# EXERCISE REQUIREMENTS
Can you give the material below as a numbered list with blank lines skipped and the pictures left out?

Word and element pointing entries
-- START --

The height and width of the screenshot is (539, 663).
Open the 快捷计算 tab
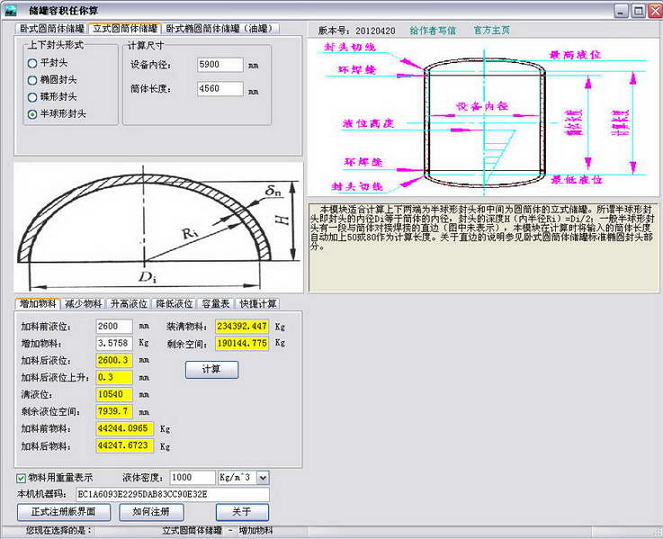258,303
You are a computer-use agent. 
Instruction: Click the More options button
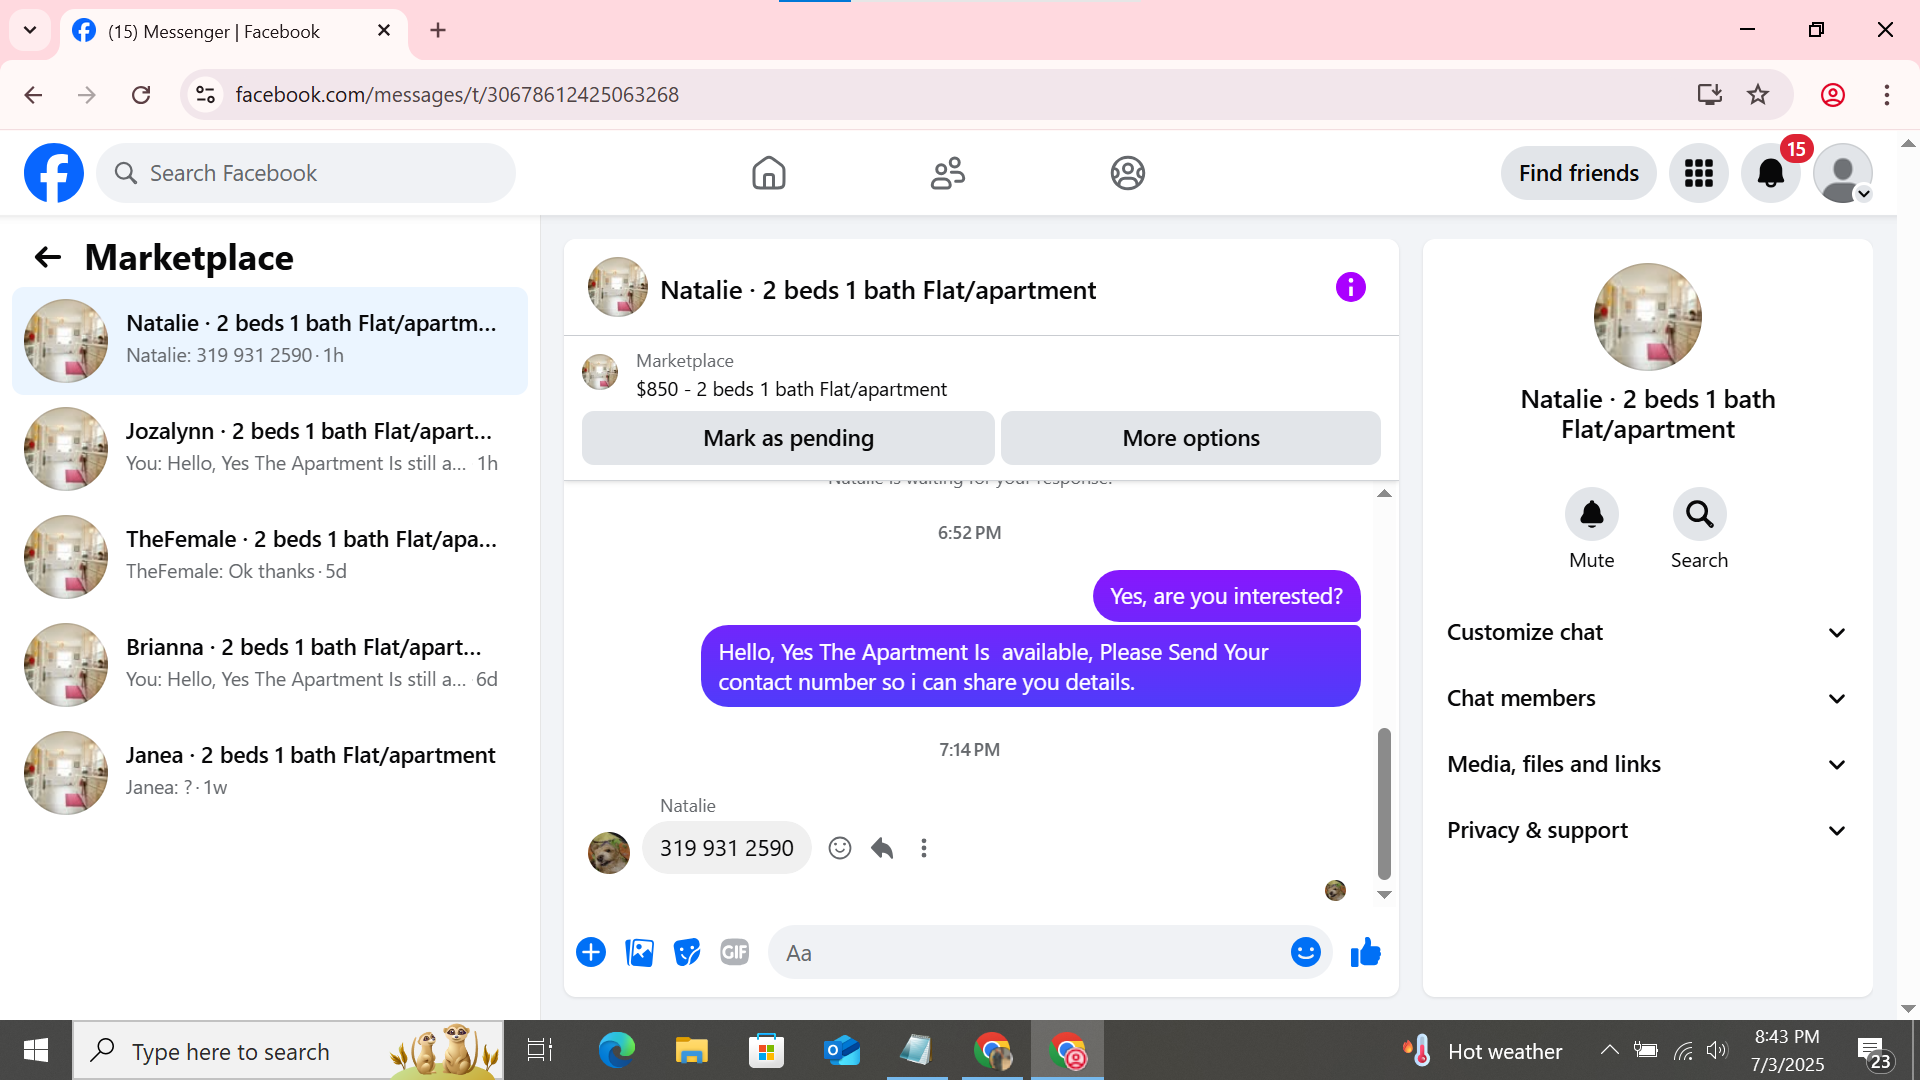coord(1190,438)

-- END --

# RESPONSE TO THE EXERCISE
1. The height and width of the screenshot is (539, 663).
2. Open the 快捷计算 tab
3. 258,303
4. You are a computer-use agent. 
5. Instruction: Click the More options button
6. coord(1190,438)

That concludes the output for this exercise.